We imitate the society around us.
This social theory, which the French thinker Rene Girard expounds with particular eloquence, explains why we behave the way we do, and why society stumbles into its blind spot of a default future.
Instead of designing, creating and planning the kind of future society we want, instead of aspiring and dreaming of the kind of tomorrow that inspires us to live our best, we allow invisible social forces to propel us along the same old status quo. Tomorrow then becomes like our yesterday, and progress becomes a myth.
Looking around in Guyana we see plenty to fuel the myth that we progress as a nation. Personal material wealth abounds, with expensive cars, lavish houses and flashy lifestyles easy to spot. We see these and believe we progress.
Our government ministers moved from pushing old Soviet motorcycles sputtering from Freedom House across a pot-holed Robb Street in 1992, to today driving multi-million dollar Prados, wearing imported designer suits, and living in fancy marble-designed houses, and we now believe we have progressed as a society.

Supplied material:

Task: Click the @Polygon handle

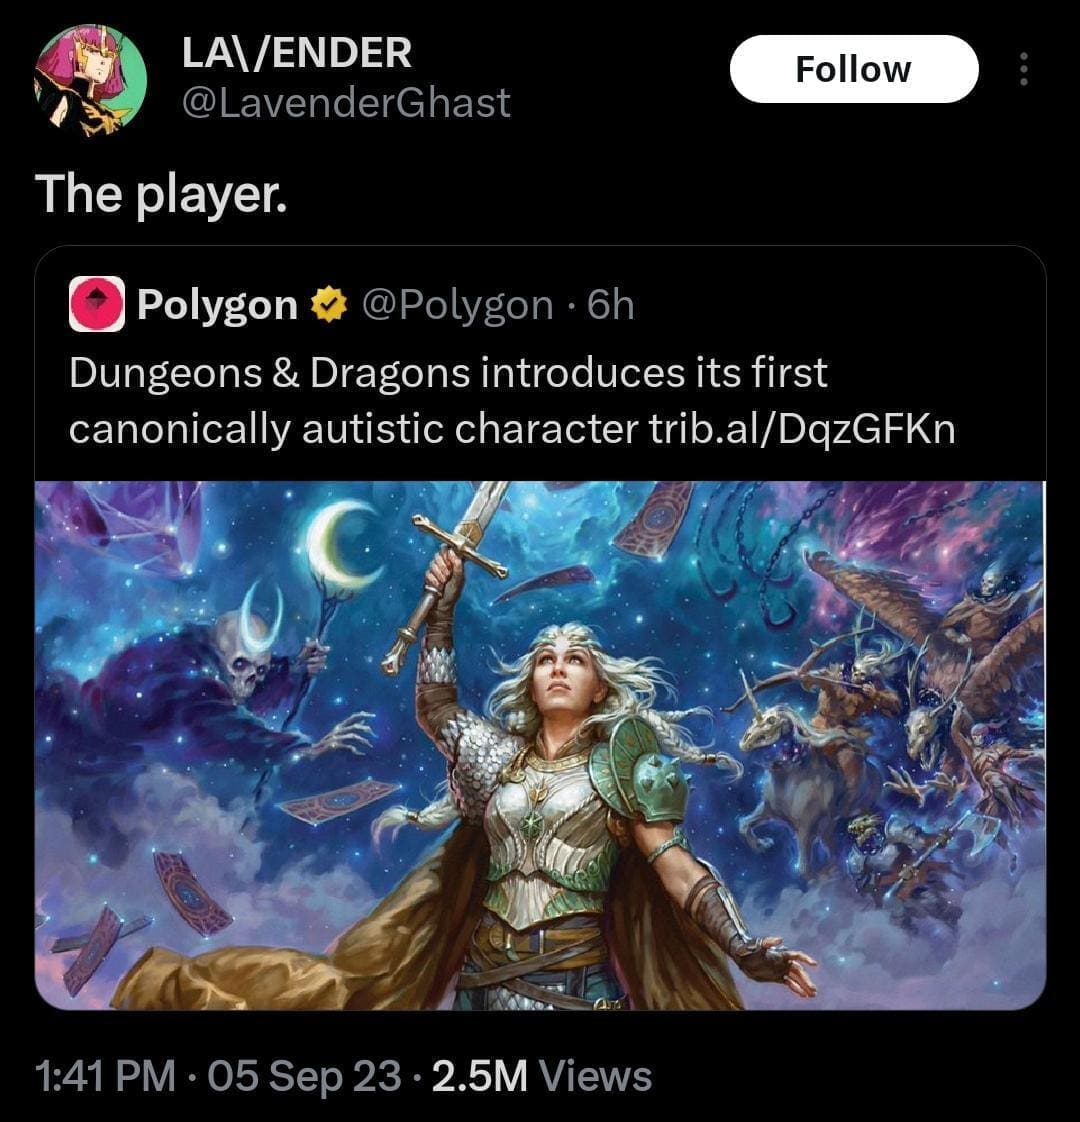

Objectives:
(1) Answer these questions about the passage on progress in Guyana:
(a) Which French thinker is named as expounding the social theory?
(b) Which three signs of personal material wealth does the passage say are easy to spot?
(c) What did government ministers push across Robb Street in 1992?
(2) Print the part of the passage on progress in Guyana starting with "This social theory, which" and going on through "believe we progress.".
(3) Write the next part of the passage on progress in Guyana, beginning after its last sentence.
The listing was taken from a separate source.

Results for each task:
(1)
(a) Rene Girard
(b) Expensive cars, lavish houses and flashy lifestyles
(c) Old Soviet motorcycles

(2)
This social theory, which the French thinker Rene Girard expounds with particular eloquence, explains why we behave the way we do, and why society stumbles into its blind spot of a default future.
Instead of designing, creating and planning the kind of future society we want, instead of aspiring and dreaming of the kind of tomorrow that inspires us to live our best, we allow invisible social forces to propel us along the same old status quo. Tomorrow then becomes like our yesterday, and progress becomes a myth.
Looking around in Guyana we see plenty to fuel the myth that we progress as a nation. Personal material wealth abounds, with expensive cars, lavish houses and flashy lifestyles easy to spot. We see these and believe we progress.

(3)
So strong is the myth, that even to suggest that our progress is an illusion provokes an irate backlash.
But the state of our human resource capital, the quality of our people, remains mired in under-development. This second decade of the 21st century sees us battling with a society steeped in illiteracy and innumeracy, producing results of 65 percent failure rate in Math and English for young, adult school leavers.
We fail to design our future. We fail to aspire to a society that moves up, that elevates every Guyanese to be a thinking world citizen. We imitate the mediocrity around us, and find excuse, escape in rhetoric, to camouflage the myth, deceiving even ourselves.
Mediocrity abounds. When we look around us we see this passive tolerance for below average performance. Very few care. Our literacy crisis, for example, stumbles along in blindness, and few even notice this alarming structural defect of the foundation of our society.
Even visionaries, and the few who experience moments of epiphany, insight and zeal, eventually fall victim to the state of the society around them. Eventually, we all imitate what’s around us.
The leader who tries to make a difference soon discovers that all around him or her, everyone resists and kicks against reform, transformation, or a new system and way of being. Once the society of the majority chooses to shrug off responsibility and drift into passive numbness, eventually the one who might see and feel the coming catharsis also falls asleep and gives up on creating an inspiring future.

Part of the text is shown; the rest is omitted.